Whether he succeeds or fails, he will do so alone."
"As you will. I believe our London and Paris rezidents
will be somewhat irritated. They've had their eye on this one since he took his
Ph.D. With his scientific background
and languages, he could infiltrate many
universities in Europe, trade shows, conferences. They expected him to provide
them with many recruitments."
"Let them find another
intellectual to use. Anyway, we are
better off without him attempting that role," Ivashutin rose from his chair and gesturing toward the man. "Just look at that face. No wonder he has never been caught in a
trap. I suspect he has not even the
imagination to do mischief. He has a
brain for math, an ear for languages, but, believe me, that man is a serf at
heart. No doubt he inherited his skill
in shooting from his forefathers who
had to hit the sable in the eye to save the pelt. His actions support that -- the man is the ultimate
survivor. He has no weakness but
hunger, no interest in politics. He
knows full well his fate if he turns to the West, and his nature will never
allow it. Give him a little food in his
belly and an order to follow and he will be content." He handed the folder back. "Anyway, one wants a recruiter to be
gregarious.
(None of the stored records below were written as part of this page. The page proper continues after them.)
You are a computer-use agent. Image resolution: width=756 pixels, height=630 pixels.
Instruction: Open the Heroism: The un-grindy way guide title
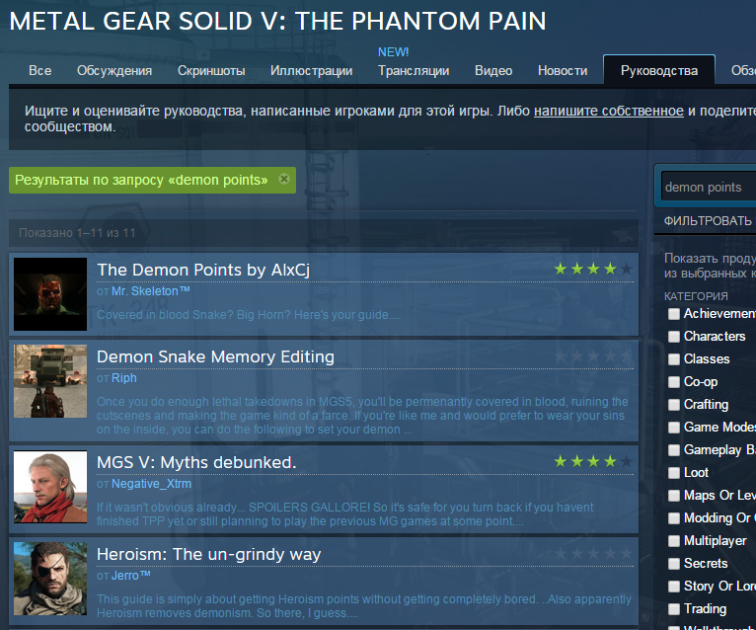pos(208,554)
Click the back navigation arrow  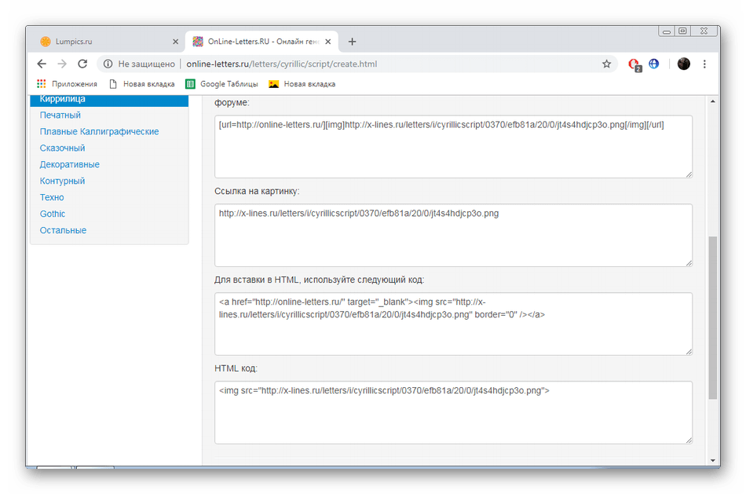click(x=42, y=64)
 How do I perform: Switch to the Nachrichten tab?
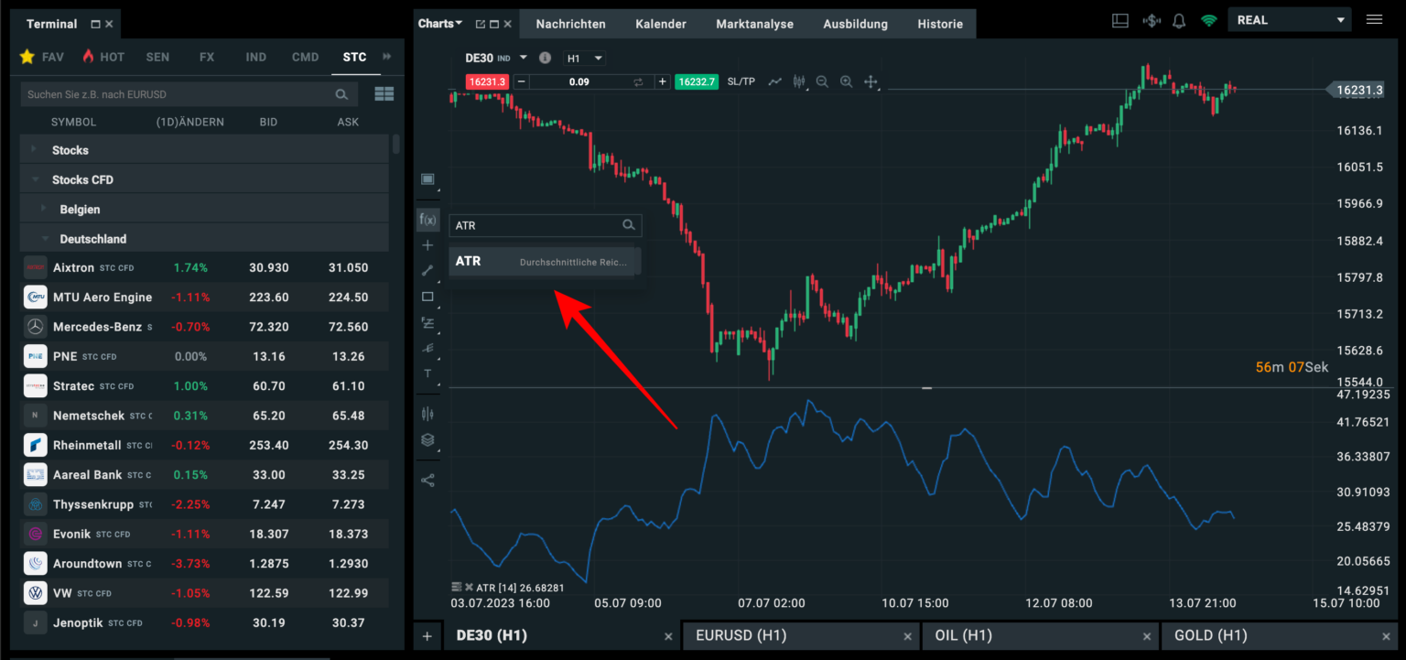(x=570, y=24)
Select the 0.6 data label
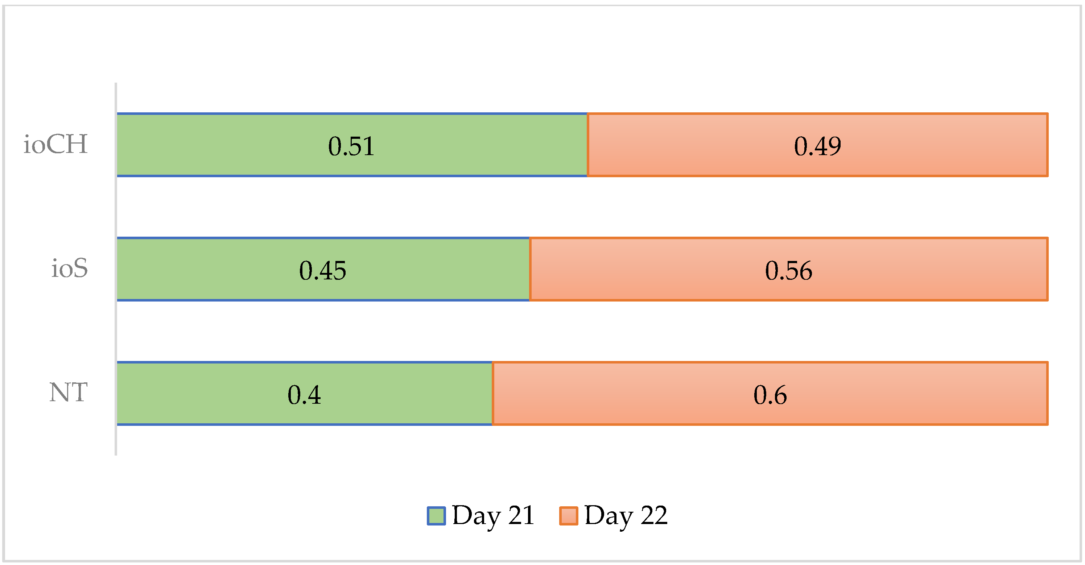This screenshot has width=1085, height=565. (770, 395)
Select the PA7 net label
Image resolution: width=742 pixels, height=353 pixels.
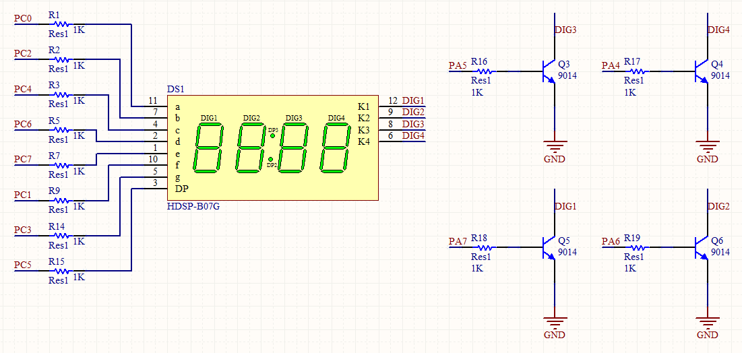tap(458, 241)
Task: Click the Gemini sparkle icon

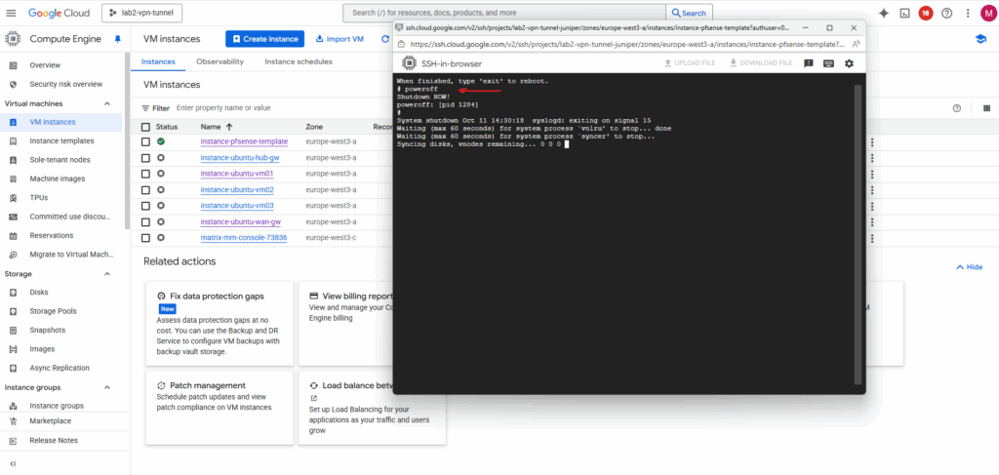Action: [883, 13]
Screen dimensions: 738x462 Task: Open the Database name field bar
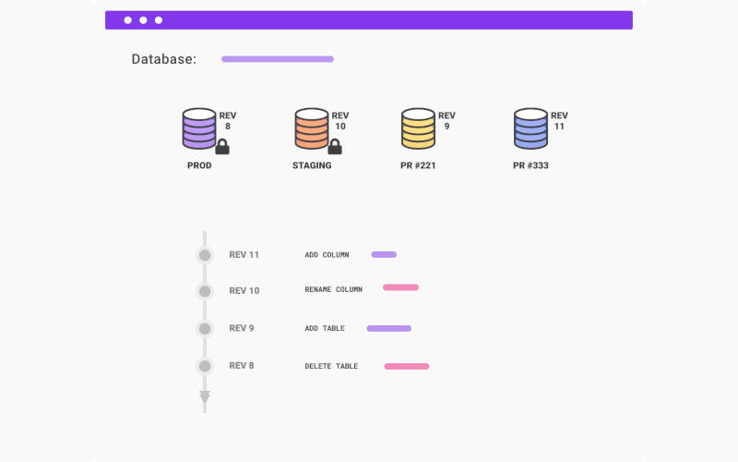click(x=277, y=59)
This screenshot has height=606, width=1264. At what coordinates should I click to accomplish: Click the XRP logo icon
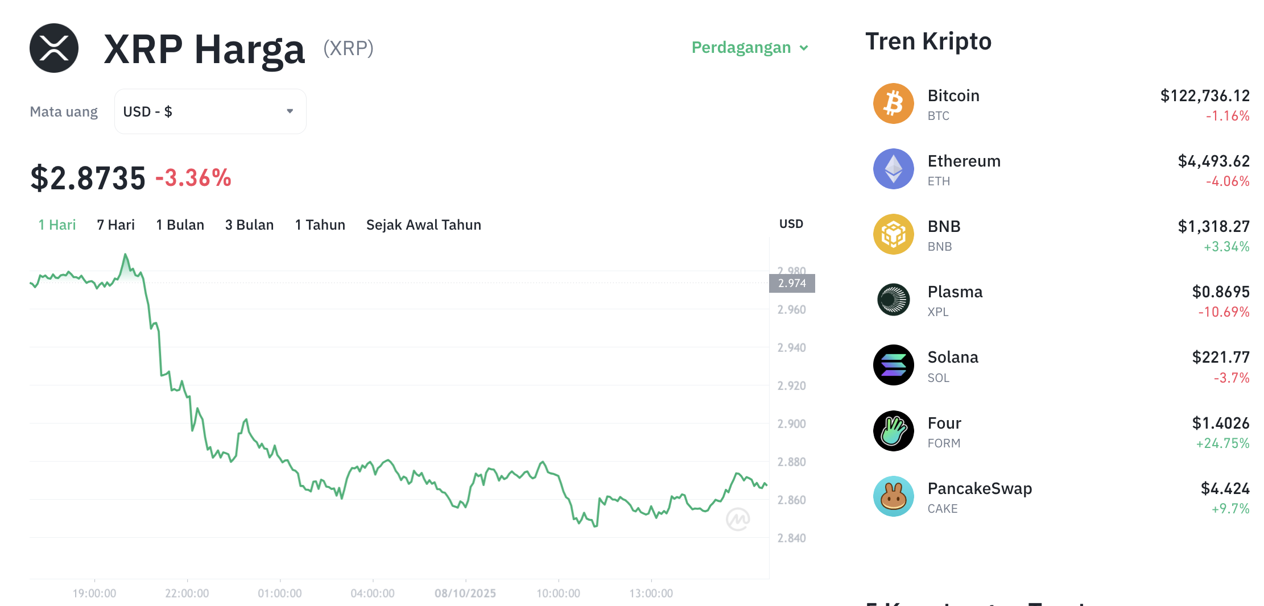[54, 48]
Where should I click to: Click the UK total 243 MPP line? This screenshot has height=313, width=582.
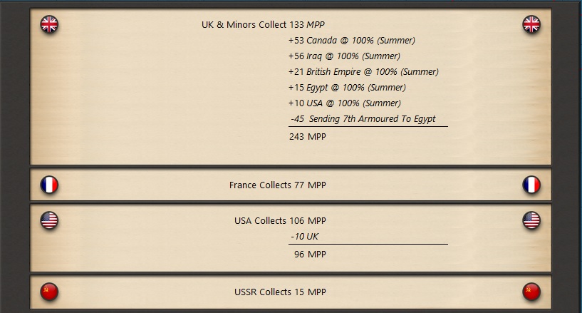(x=308, y=137)
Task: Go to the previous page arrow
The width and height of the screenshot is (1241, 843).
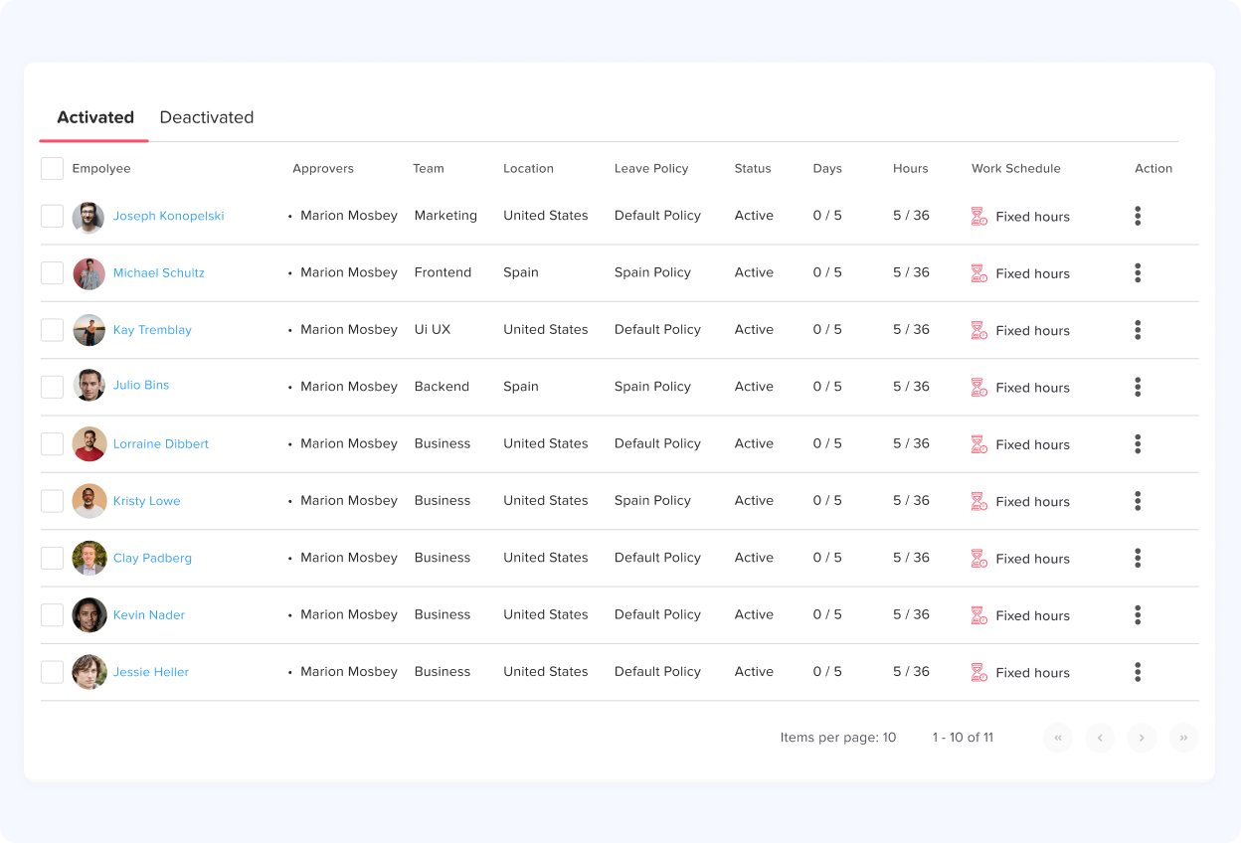Action: tap(1100, 738)
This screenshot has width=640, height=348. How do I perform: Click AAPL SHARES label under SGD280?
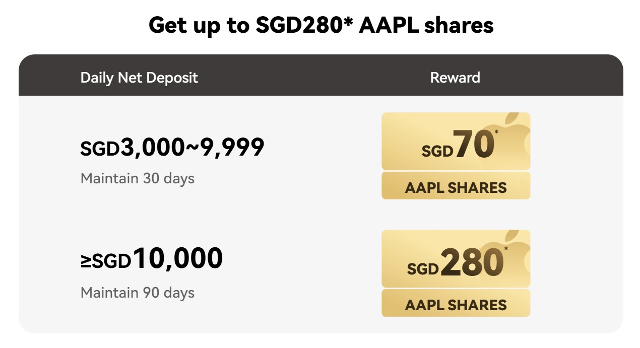point(456,305)
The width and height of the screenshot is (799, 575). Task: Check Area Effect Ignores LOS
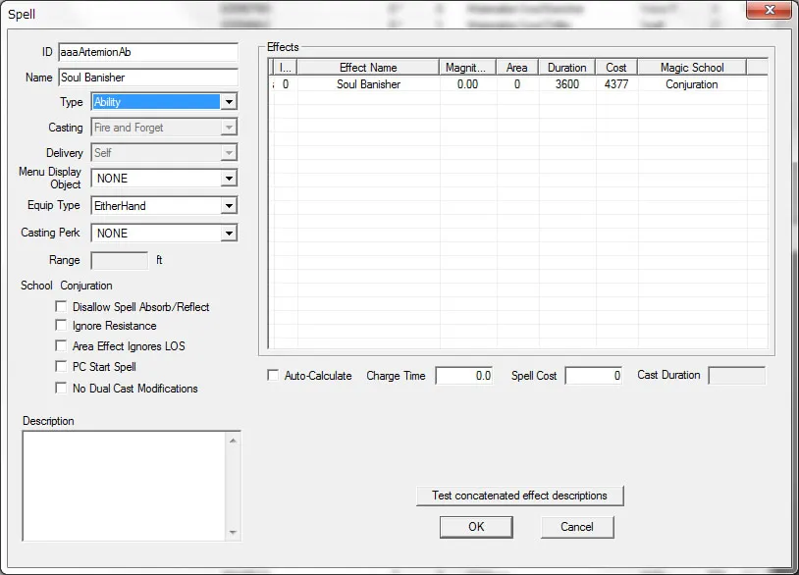click(x=62, y=346)
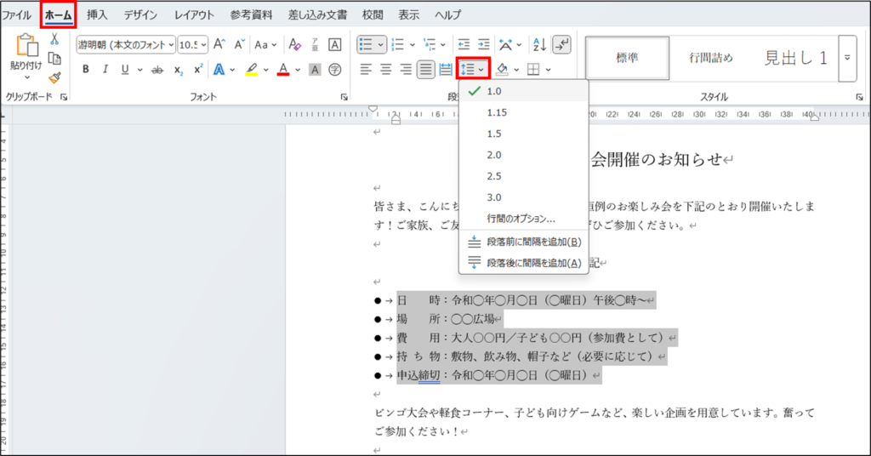The image size is (871, 456).
Task: Open the 挿入 ribbon tab
Action: click(97, 15)
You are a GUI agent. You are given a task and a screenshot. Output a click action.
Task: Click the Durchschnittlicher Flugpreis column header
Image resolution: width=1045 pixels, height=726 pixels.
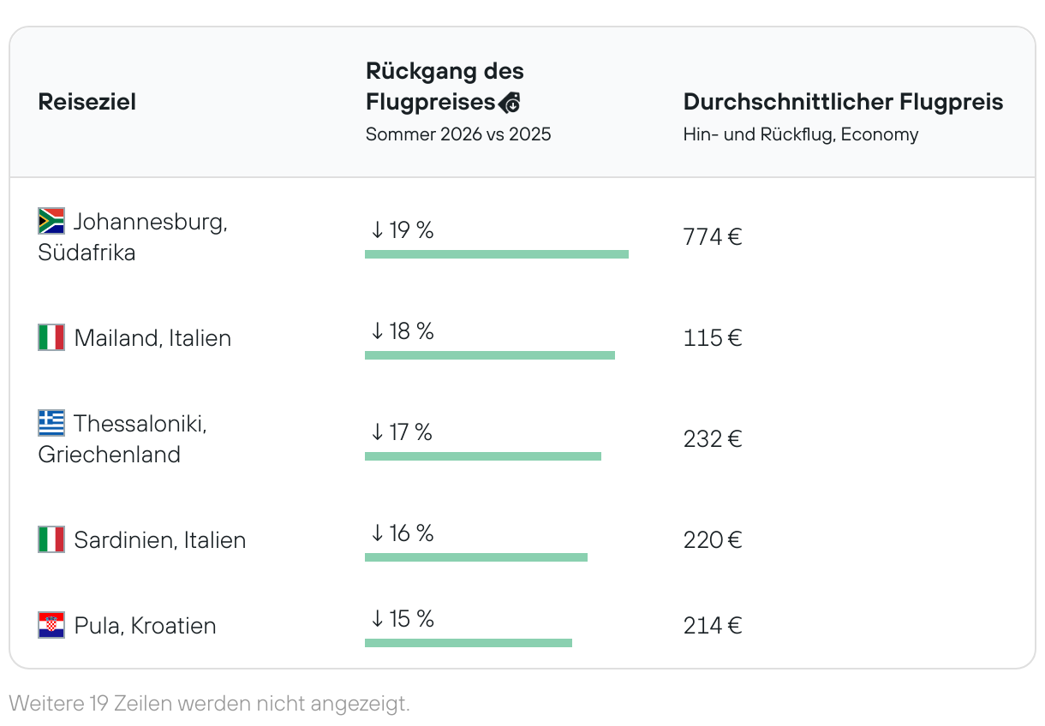click(843, 102)
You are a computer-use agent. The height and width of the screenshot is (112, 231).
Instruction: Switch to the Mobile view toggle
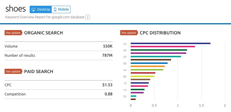click(61, 9)
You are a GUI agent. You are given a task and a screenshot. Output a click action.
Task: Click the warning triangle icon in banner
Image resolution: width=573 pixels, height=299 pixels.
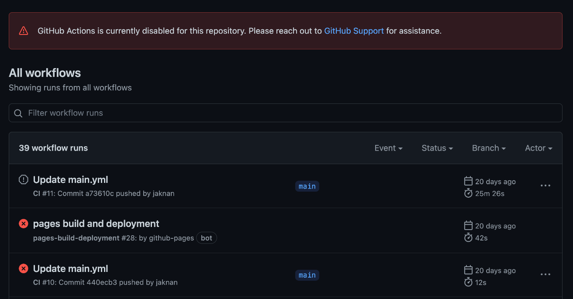coord(24,31)
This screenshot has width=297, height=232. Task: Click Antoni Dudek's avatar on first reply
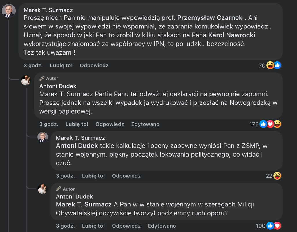(x=26, y=80)
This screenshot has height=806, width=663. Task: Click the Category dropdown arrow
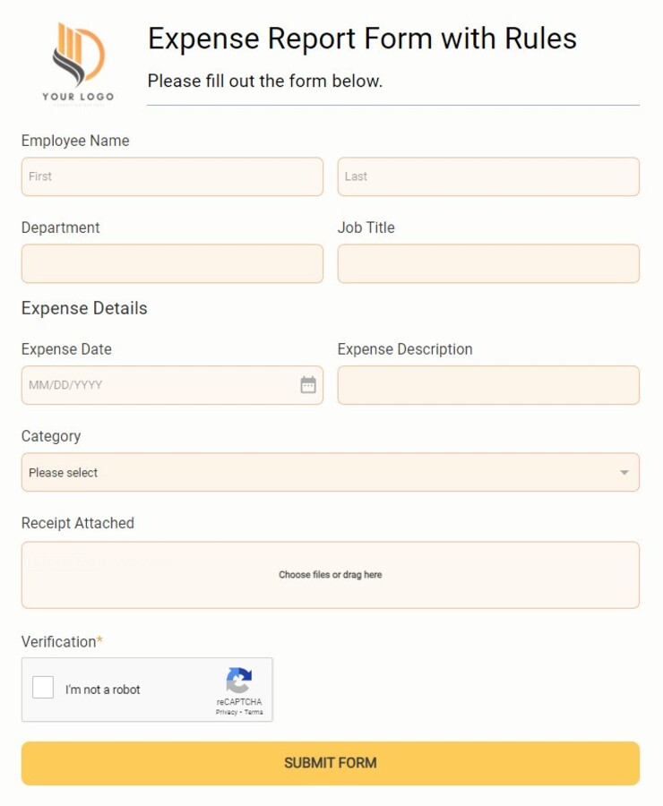(x=624, y=472)
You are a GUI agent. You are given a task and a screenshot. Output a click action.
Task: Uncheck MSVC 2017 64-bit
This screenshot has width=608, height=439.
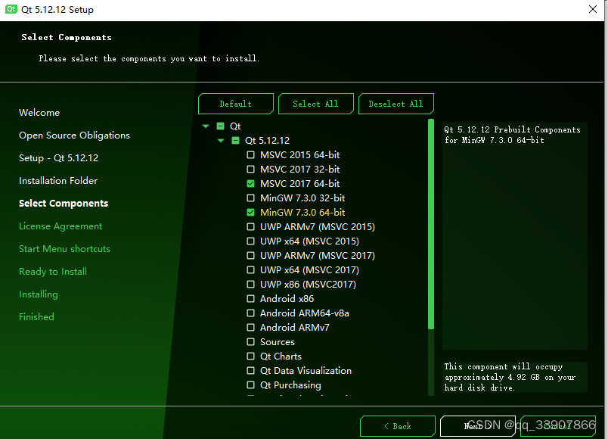click(x=250, y=183)
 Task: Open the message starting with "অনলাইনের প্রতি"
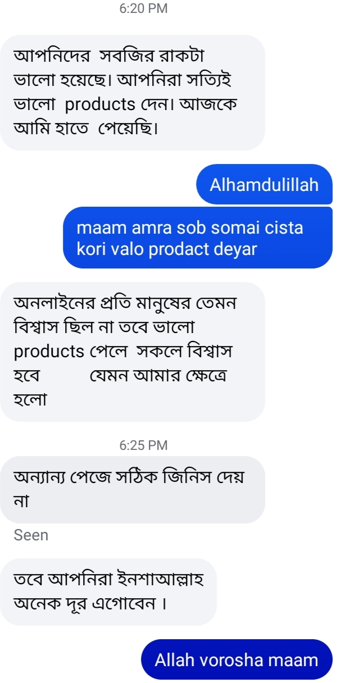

This man is not. So go and wish Comrade Kuryakin joy in his
new assignment. He will be no great
loss to us, whatever use he may be to Waverly."
Kuryakin reported to his director's
office, braced to attention, and waited.
The director studied his reports, ignoring him. For several minutes there was only the
rustle of paper, the clink of china on china as the director returned his
coffee cup to his saucer, and the sharp snick of the clock. Without warning, the director set one page
aside and barked, "Listen to the order!"
Kuryakin tried to straighten himself
up even further, wishing he had a few extra inches of height.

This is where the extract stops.